BOCA’s 1H20 net profit was up 0.7% YoY to US$ 323mn, weaker than market expectation (accounting for 46% of FY20E consensus est.), as robust top-line growth (+11% YoY) was dragged by impairment on lease receivables and aircrafts (~ 6% of revenue). Interim payout ratio remained at 30%. We revise down earnings forecast by avg. 21% for FY20E-FY22E to factor in continued impact from COVID-19 on delivery, lease factor and rental deferrals. We then cut TP to HK$ 65.3; maintain BUY as we see the Company’s PLB-focused strategy shift could drive growth ahead to weather pandemic uncertainty.

 

  1. 1H20 strong revenue growth eroded by impairment. Total revenue was underpinned by 7% YoY growth in lease rental revenue though with a lower lease factor, as well as higher-than-expected PDP income (+15% YoY) and other income (+1x YoY). BOCA incurred surging impairment (+11x YoY) on deferred rental receivables exceeding security deposits and US$ 12mn aircraft impairment on aircrafts due to five grounded MAX that had been delivered. Reported net lease yield was 8.2%, down 0.2ppt YoY, with FY20E guidance further down towards 8.0%.  

 

  1. 2H20E still challenging, but we think BOCA is in better position. On one side, BOCA maintained a robust CAPEX plan, guiding another US$ 3bn for 2H20E (vs.
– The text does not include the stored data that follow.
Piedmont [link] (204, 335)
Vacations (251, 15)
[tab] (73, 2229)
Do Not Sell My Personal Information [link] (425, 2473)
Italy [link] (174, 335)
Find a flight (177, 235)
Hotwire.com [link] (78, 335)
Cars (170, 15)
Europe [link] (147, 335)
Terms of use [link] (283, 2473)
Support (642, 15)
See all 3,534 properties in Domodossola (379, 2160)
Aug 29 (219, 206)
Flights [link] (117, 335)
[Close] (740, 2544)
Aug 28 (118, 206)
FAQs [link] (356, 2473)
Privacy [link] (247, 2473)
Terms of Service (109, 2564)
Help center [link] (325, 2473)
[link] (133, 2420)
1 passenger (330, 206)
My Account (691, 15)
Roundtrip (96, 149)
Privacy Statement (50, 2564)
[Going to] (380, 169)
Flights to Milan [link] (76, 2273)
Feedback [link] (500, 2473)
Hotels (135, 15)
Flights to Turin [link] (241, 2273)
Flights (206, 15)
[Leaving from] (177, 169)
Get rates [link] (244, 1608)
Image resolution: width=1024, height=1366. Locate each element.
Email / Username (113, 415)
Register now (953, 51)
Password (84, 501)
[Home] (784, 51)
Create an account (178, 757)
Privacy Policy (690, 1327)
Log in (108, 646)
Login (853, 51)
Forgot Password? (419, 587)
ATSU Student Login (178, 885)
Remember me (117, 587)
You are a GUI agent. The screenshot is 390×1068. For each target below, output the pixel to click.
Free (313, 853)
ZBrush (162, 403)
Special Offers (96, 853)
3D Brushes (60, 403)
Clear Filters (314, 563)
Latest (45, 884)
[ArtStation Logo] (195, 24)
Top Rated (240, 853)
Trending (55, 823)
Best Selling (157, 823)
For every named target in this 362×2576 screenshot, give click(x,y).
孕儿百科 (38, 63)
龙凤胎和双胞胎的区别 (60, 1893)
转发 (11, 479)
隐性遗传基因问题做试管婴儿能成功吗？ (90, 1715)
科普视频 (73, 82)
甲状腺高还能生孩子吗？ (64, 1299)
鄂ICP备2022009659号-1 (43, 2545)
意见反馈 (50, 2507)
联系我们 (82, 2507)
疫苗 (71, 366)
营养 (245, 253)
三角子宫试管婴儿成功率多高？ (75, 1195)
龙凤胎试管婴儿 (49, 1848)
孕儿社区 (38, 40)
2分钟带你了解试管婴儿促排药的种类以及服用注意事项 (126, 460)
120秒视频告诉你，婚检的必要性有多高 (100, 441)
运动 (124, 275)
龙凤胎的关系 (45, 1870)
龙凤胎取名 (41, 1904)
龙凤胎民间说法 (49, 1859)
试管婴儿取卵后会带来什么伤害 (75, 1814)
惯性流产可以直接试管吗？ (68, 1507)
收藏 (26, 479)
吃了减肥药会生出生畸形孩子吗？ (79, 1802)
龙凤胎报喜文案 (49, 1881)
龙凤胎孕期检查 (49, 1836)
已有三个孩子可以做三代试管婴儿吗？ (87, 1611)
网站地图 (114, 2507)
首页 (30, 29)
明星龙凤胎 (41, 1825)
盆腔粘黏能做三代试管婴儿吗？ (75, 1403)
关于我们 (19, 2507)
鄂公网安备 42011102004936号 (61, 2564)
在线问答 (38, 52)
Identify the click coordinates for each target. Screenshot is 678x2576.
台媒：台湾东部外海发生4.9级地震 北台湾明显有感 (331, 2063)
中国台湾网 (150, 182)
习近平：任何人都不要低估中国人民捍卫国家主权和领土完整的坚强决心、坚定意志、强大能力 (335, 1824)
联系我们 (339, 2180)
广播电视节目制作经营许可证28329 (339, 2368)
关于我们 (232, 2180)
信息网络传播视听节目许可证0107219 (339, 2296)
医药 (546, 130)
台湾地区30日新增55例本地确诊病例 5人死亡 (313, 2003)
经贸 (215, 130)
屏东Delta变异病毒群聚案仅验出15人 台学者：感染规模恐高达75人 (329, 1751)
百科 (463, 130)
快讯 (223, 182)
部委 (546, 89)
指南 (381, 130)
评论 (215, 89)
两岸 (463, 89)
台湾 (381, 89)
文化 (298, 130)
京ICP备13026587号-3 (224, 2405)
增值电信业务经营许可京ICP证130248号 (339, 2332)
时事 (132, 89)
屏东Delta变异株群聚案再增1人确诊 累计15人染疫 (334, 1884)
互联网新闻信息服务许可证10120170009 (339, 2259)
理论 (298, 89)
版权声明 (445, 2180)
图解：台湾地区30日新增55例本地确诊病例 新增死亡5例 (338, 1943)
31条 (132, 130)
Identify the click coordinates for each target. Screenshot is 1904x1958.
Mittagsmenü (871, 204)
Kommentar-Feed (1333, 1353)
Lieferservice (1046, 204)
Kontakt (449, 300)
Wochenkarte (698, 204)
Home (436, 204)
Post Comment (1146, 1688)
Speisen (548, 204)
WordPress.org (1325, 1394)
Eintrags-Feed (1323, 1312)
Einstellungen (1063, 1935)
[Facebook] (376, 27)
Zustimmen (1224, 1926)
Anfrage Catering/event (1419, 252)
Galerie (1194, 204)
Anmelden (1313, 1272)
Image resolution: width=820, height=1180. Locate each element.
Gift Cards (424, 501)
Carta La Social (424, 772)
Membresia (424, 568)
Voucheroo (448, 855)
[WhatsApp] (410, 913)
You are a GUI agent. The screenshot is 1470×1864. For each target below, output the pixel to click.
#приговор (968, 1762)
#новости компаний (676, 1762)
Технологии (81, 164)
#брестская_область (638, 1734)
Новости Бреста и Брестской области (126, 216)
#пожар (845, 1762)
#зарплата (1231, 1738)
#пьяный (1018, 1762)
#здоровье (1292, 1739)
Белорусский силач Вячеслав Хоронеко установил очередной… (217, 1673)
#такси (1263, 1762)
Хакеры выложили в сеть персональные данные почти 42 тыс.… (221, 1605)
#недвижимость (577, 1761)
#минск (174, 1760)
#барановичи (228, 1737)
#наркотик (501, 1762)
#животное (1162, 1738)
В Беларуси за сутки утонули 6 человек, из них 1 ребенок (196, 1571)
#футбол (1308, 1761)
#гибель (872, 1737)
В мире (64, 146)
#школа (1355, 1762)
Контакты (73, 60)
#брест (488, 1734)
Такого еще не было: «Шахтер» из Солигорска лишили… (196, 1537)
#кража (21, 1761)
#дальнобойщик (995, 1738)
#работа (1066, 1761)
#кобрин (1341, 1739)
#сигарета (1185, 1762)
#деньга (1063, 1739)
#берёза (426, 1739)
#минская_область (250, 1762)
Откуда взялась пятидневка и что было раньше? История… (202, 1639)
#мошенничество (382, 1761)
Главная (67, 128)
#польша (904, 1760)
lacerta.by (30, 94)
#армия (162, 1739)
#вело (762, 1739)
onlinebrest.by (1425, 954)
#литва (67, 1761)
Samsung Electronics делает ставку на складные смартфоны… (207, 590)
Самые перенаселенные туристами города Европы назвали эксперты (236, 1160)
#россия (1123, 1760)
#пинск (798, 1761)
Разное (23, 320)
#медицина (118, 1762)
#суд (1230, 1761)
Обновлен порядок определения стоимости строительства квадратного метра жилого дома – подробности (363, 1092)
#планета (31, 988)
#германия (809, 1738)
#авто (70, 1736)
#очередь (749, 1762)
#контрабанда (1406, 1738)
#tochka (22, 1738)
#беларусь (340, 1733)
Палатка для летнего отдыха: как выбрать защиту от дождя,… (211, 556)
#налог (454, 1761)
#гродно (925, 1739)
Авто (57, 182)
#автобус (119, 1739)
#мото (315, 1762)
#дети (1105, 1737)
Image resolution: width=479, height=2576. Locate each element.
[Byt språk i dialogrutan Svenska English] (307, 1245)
US$ 3bn in 1H20), and mgmt.’s strategy focus shifting to PLB (buying 71 aircrafts from 6 airline customers YTD) could better support future lease rental inflows. On the flip side, though mgmt. mentioned the industry troughed out in mid-Apr, we think the resurgence of COVID-19 in several countries has delayed a thorough global recovery, which will continue to put lease factor under pressure, and may cause further rental impairment as some airline customers’ operations deteriorate.

 

  • Cut earnings est. by 21% on avg. for FY20E-FY22E; trim TP to HK$ 65.30; Maintain BUY. We cut earnings estimates by an avg. 21% over FY20E-FY22E and trim TP by 13% to HK$ 65.30, as we apply a lower target P/B ratio of 1.2x (vs. prev. 1.3x) to reflect extending pandemic uncertainty. BOCA now trades at 0.87x 1-year forward P/B, lower than its historical average of 0.98x. We maintain long-term positive stance on BOCA, and current 4.8% FY20E dividend yield should provide it with limited downside.